WORK REQUIRED: Lay out as a numbered list the lines of the rows below, starting with the line that contains "pixels, height=599 pixels." and going on through the line that contains "column-header-side: Side view is", with blank lines dropped. Leave the pictures out of your answer.

Entries drawn from a collection
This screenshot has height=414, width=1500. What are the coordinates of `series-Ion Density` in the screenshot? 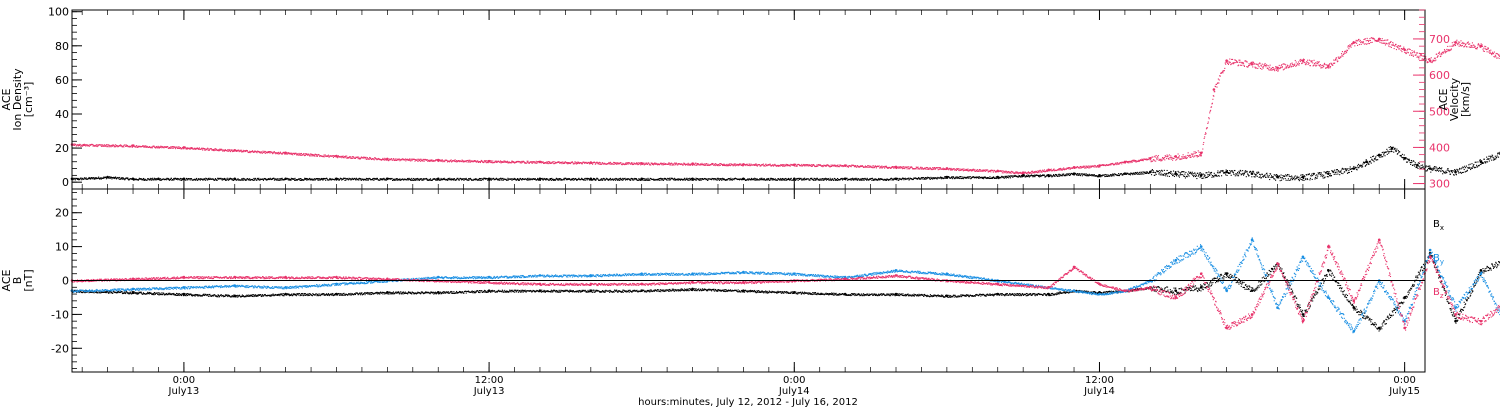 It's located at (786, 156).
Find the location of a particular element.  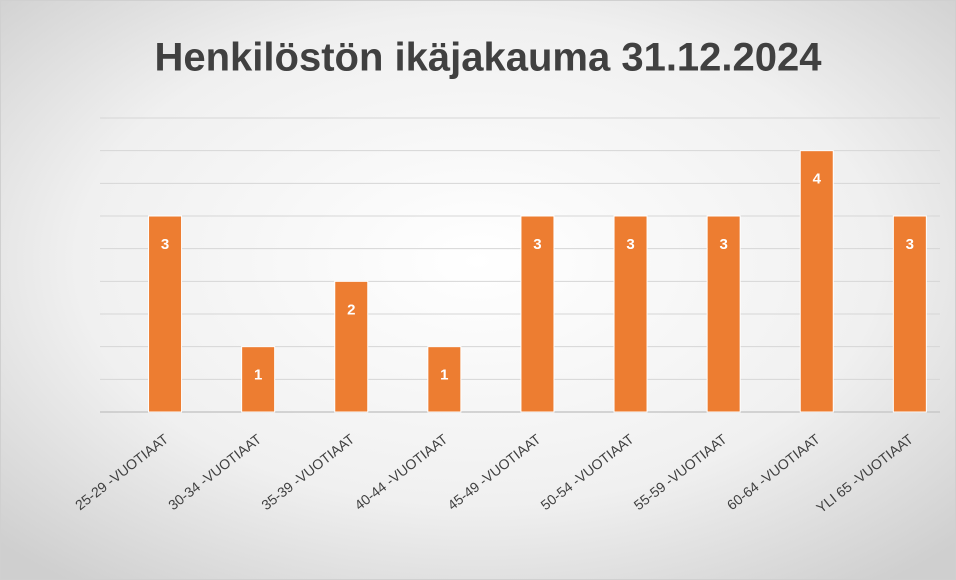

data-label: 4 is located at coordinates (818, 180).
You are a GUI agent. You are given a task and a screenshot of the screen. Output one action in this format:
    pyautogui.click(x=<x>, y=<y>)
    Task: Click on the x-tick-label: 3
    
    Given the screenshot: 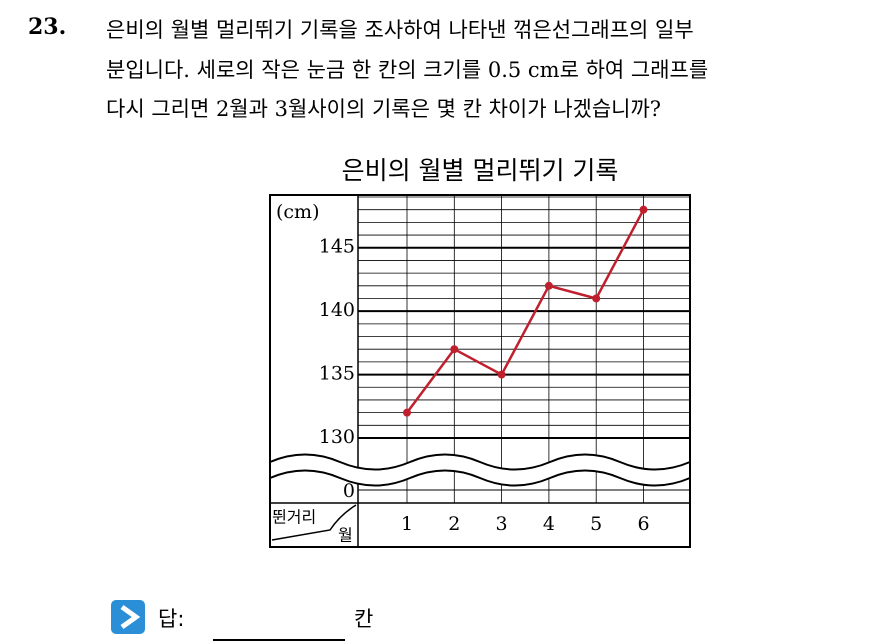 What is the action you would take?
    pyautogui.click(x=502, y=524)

...

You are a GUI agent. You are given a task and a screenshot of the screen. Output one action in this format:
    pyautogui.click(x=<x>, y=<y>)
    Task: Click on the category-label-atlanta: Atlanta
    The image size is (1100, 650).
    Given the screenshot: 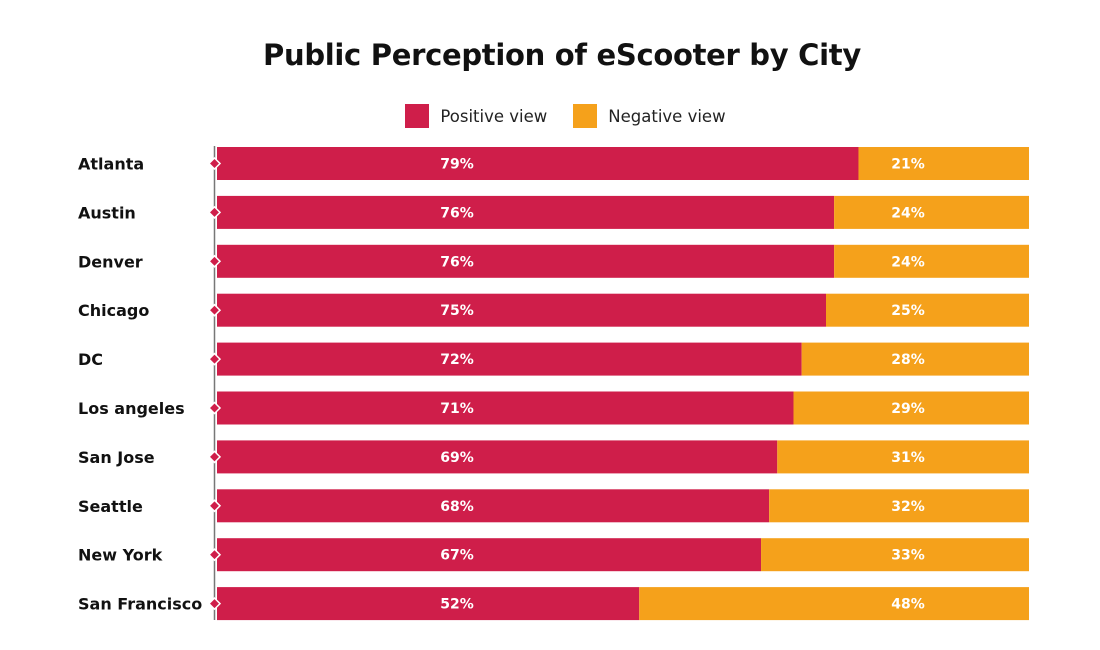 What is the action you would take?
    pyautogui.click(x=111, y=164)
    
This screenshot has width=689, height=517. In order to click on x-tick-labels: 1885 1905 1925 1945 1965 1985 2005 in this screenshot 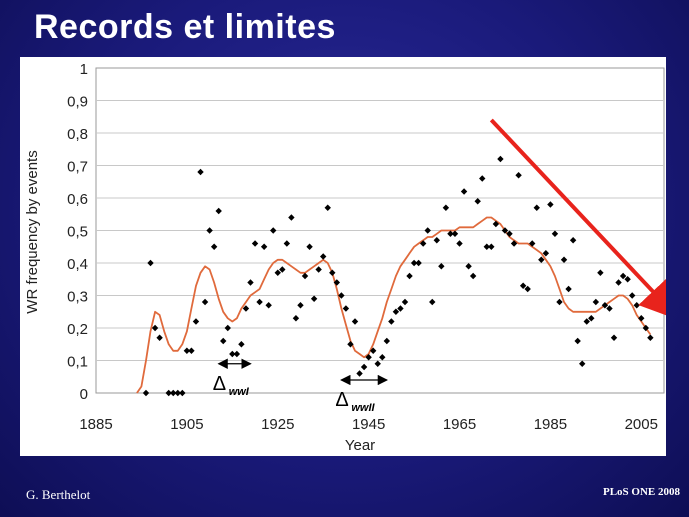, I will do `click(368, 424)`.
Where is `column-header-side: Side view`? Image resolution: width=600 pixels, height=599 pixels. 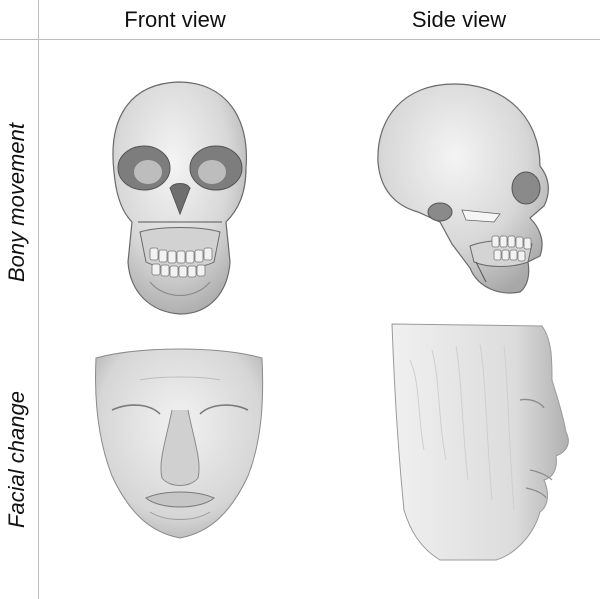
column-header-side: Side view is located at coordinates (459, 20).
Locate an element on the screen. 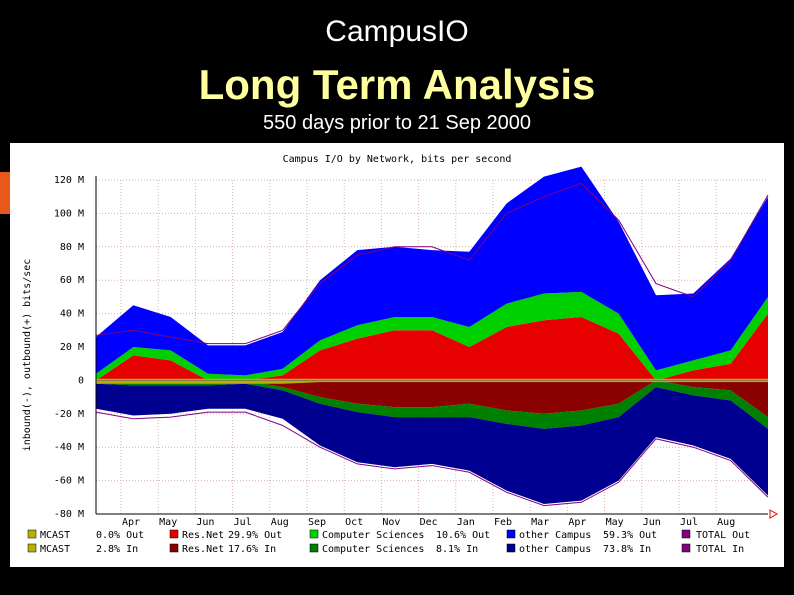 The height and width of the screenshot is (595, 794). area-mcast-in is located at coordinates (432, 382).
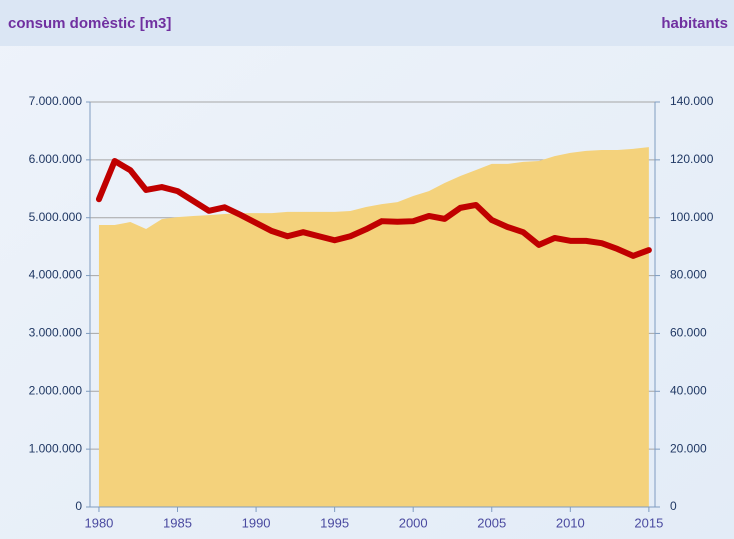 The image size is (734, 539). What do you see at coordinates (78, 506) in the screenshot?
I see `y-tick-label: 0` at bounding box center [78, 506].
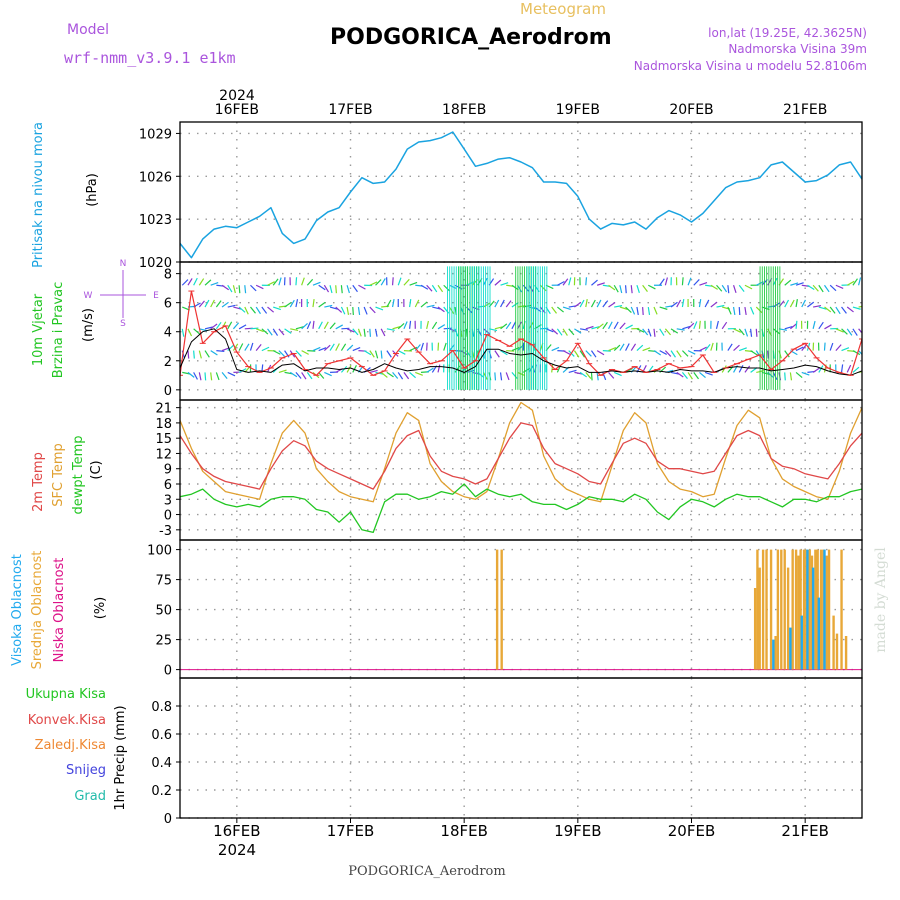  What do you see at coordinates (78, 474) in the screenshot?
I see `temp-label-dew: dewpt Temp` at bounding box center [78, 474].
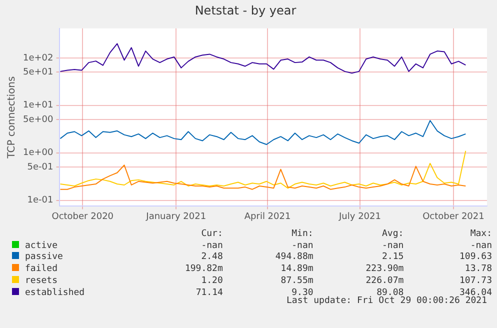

EXERCISE RESULT:
1. Where is `column-header-side: Side view`? Image resolution: width=600 pixels, height=599 pixels. 
2. column-header-side: Side view is located at coordinates (459, 20).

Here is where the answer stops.